In the Victorian Age, “Garden cemeteries were all the rage….”
As cities grew crowded and open areas were dear, green spaces around tombstones and monuments became places for picnics and gatherings, and cemeteries were “as much parks as they were boneyards.” This odd fact fascinated Adam Bunch and so, in 2010, he founded the Toronto Dreams Project, which uniquely explores the city’s past. Part of the project is based on where history lays buried.
In 1956, for instance, the building of a new subdivision in Scarborough was abruptly halted when the bones of five hundred people were discovered, having lain in the ground some 600 years. They were Wendats (later known as the Huron people) whose burial practices, which occurred every “ten to thirty years,” included a festival and visitors from surrounding communities who brought their dead along, too.
Elizabeth Simcoe, the young wife of Upper Canada’s first lieutenant governor, left a life of luxury and comfort to move to the wilderness in 1793. Though it had to be a culture shock, she seemed content with the challenge, bringing gentility to the growing city.

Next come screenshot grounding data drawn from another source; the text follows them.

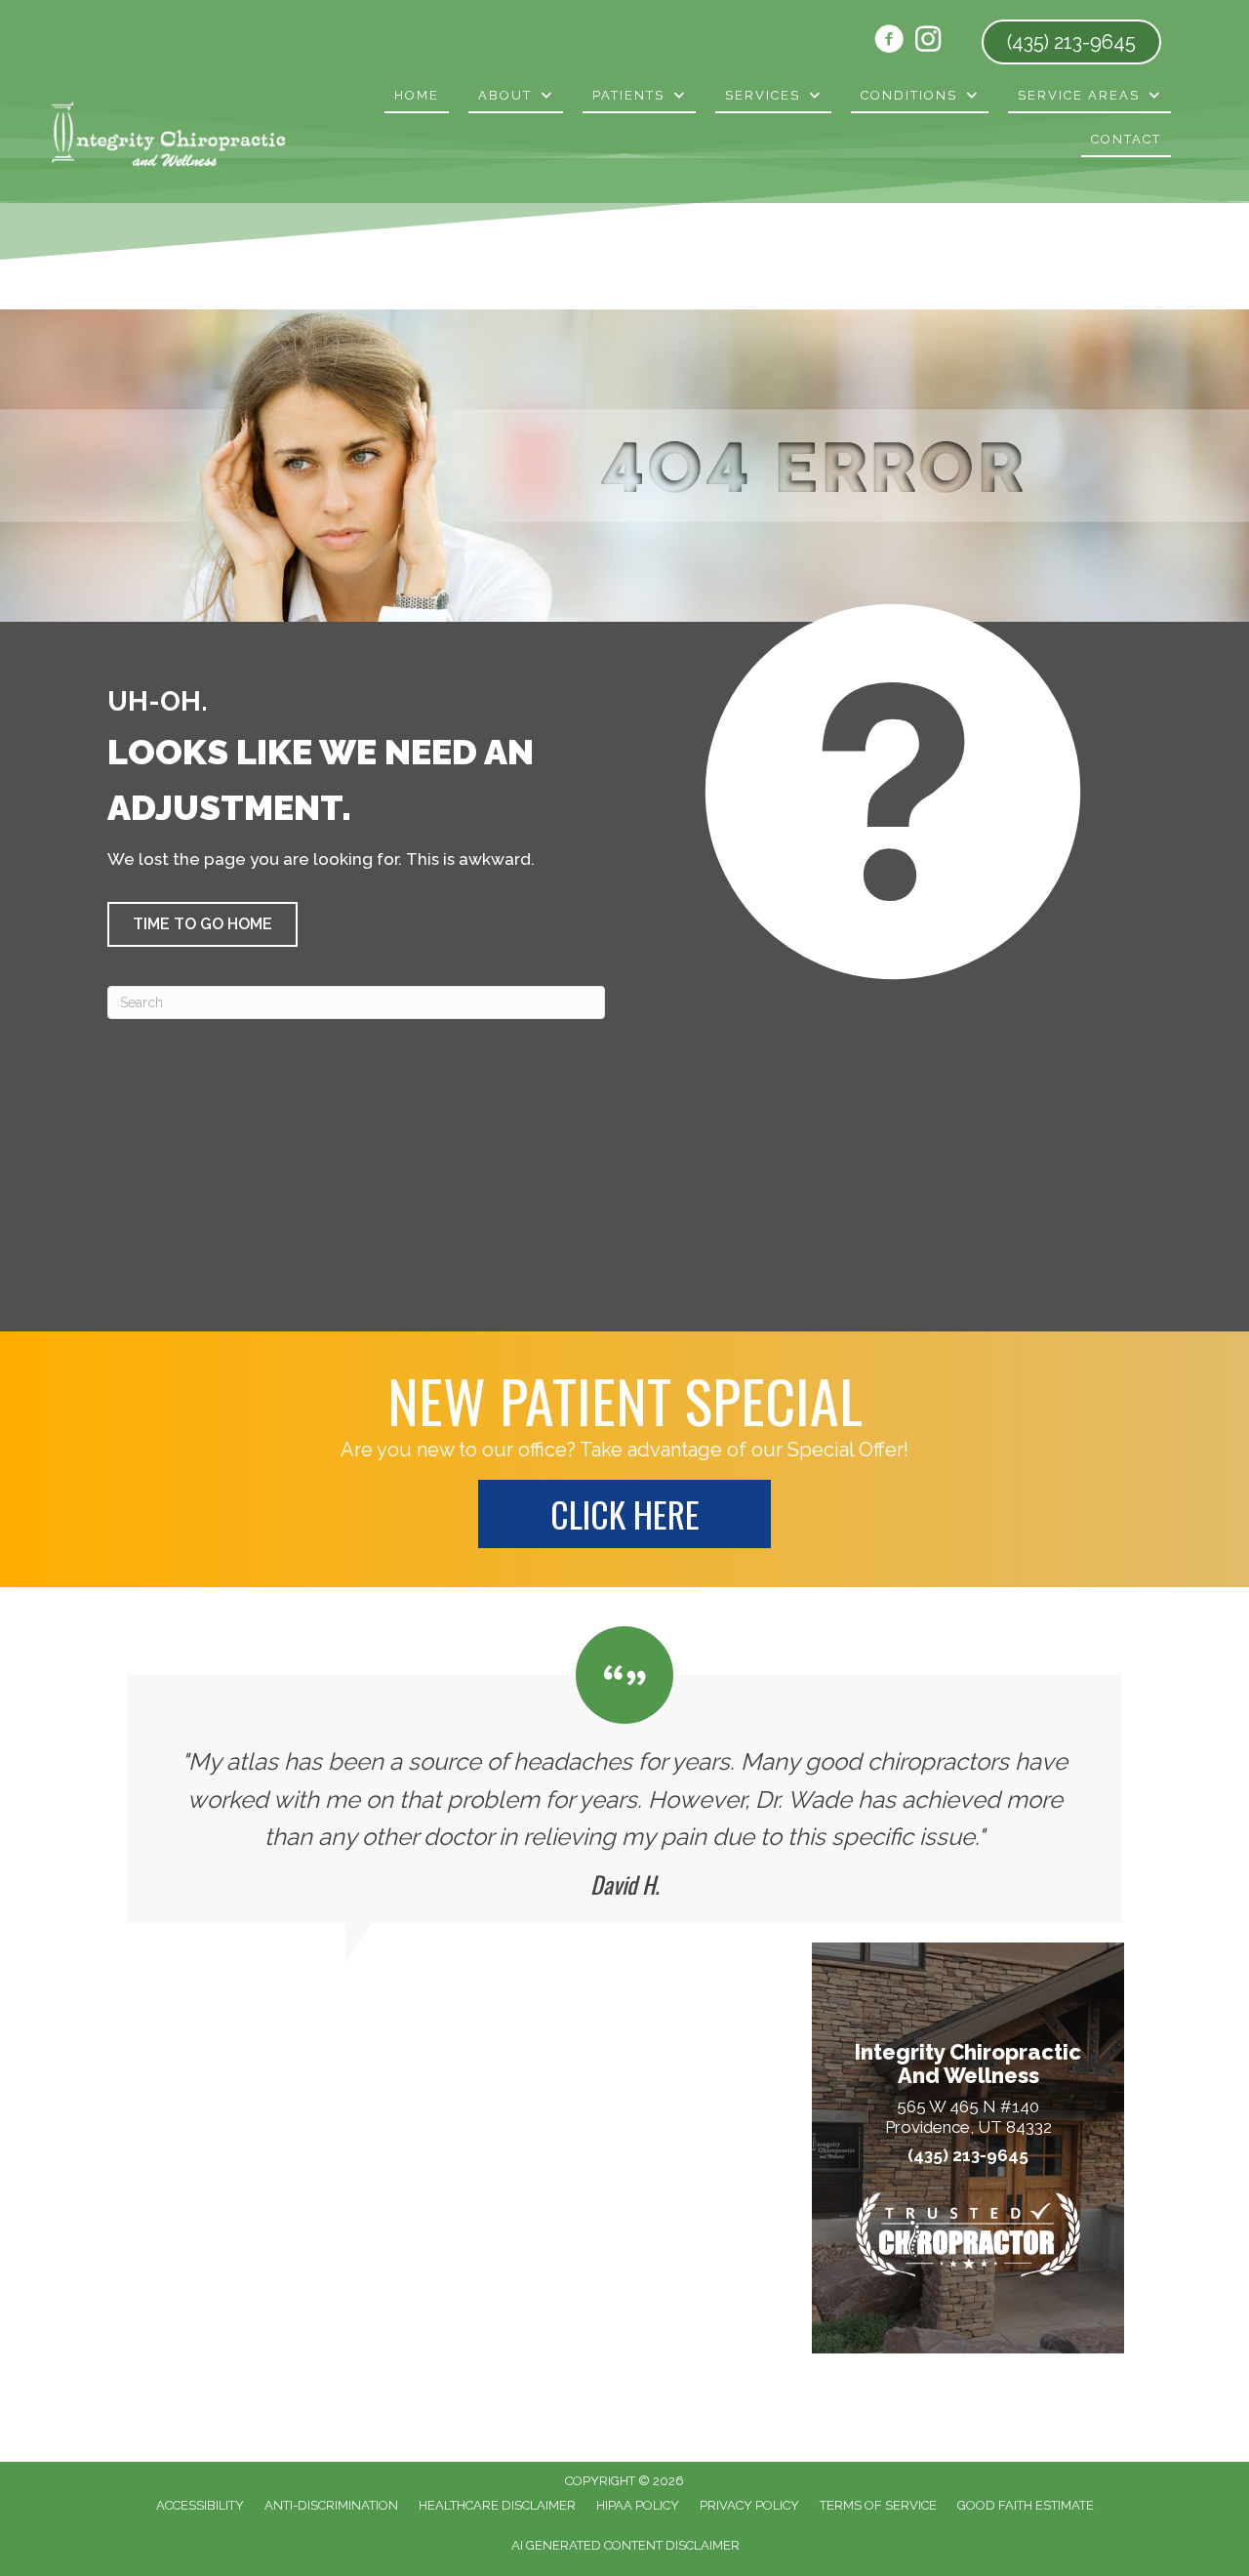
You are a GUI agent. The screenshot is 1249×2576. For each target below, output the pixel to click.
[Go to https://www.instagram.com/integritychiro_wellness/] (928, 41)
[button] (202, 924)
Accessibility (200, 2505)
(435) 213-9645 (967, 2156)
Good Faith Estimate (1025, 2505)
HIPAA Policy (637, 2505)
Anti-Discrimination (331, 2505)
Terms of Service (878, 2505)
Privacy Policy (749, 2505)
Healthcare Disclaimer (497, 2505)
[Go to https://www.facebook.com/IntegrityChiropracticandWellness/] (889, 42)
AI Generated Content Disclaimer (625, 2545)
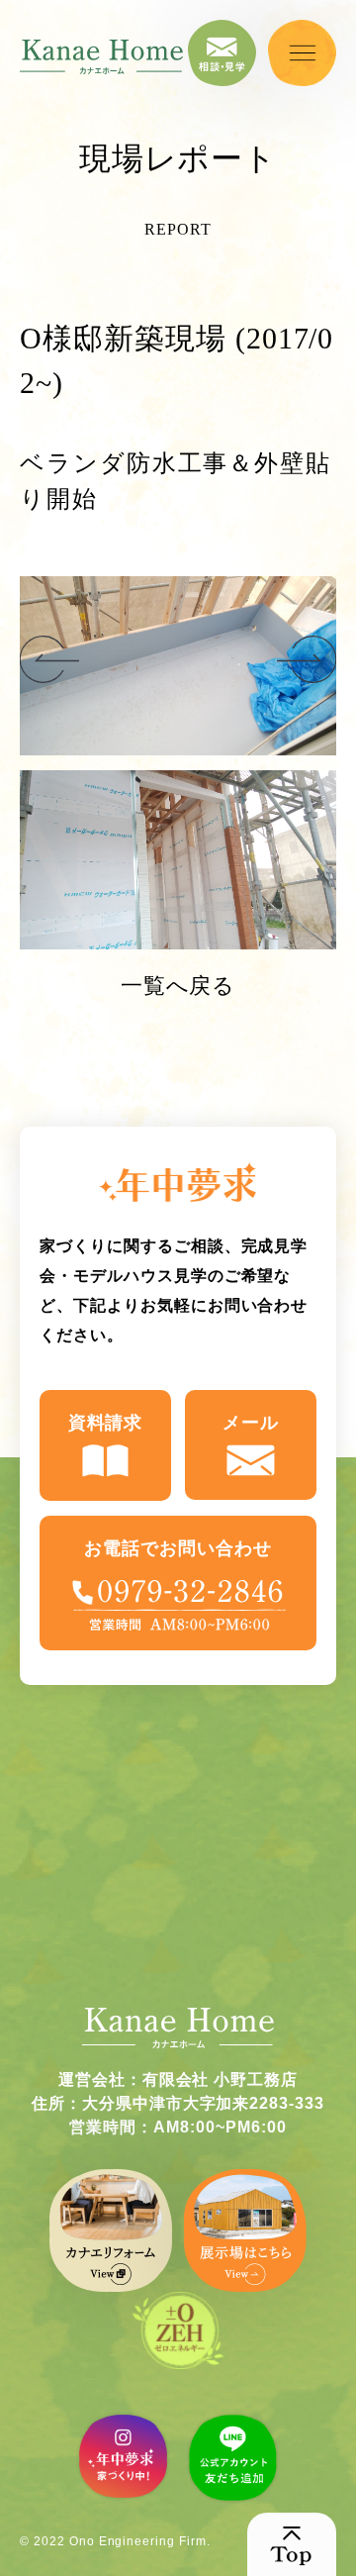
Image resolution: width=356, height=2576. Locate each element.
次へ (49, 660)
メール (250, 1423)
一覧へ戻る (178, 985)
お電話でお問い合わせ (178, 1548)
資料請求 (105, 1423)
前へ (306, 660)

But, says Bunch, it was a “dangerous time” then, so it’s no surprise that Elizabeth journaled one specific nightmare of death and violence.
As it turned out, however, the nightmare was prophetic…
Once upon a time, a man was executed in Toronto for forging a three-shilling note – just under a dollar, in today’s cash. Because of a cholera epidemic in the early 1800s, some six thousand victims of the disease lie in the ground under St. James Park. And Reformer Robert Baldwin left instructions that his corpse be defiled upon his death; today, his coffin is “chained to the bones of the woman he loved.”
Sometimes gruesome, sometimes eerie, “The Toronto Book of the Dead” is also highly fascinating and very informative.
What makes it so is that author Adam Bunch treats death and tragedy with respect, but also with the feel of an insider’s travelogue. Here is where ancient bones were found. There is where Canada’s first hanging happened. Toppy Topham almost died here, here, and here. Over there, a beloved literary figure perished from an “apparent suicide.” The site references lend immediacy to these stories, which range from Toronto’s beginnings to tales that are quite recent, in lengths from a few pages to near-novella size. That, of course, makes them perfect for day-trips, macabre outings, or just for browsing on what’s left of a long winter’s night…
You don’t have to live in Toronto to enjoy what’s inside “The Toronto Book of the Dead.” You can sit right in your own chair, miles away, and dig in. Just know that what you’re reading is true, every step of the way.
The Bookworm is Terri Schlichenmeyer. Terri has been reading since she was 3 years old and she never goes anywhere without a book. She lives on a hill in Wisconsin with two dogs and 13,000 books.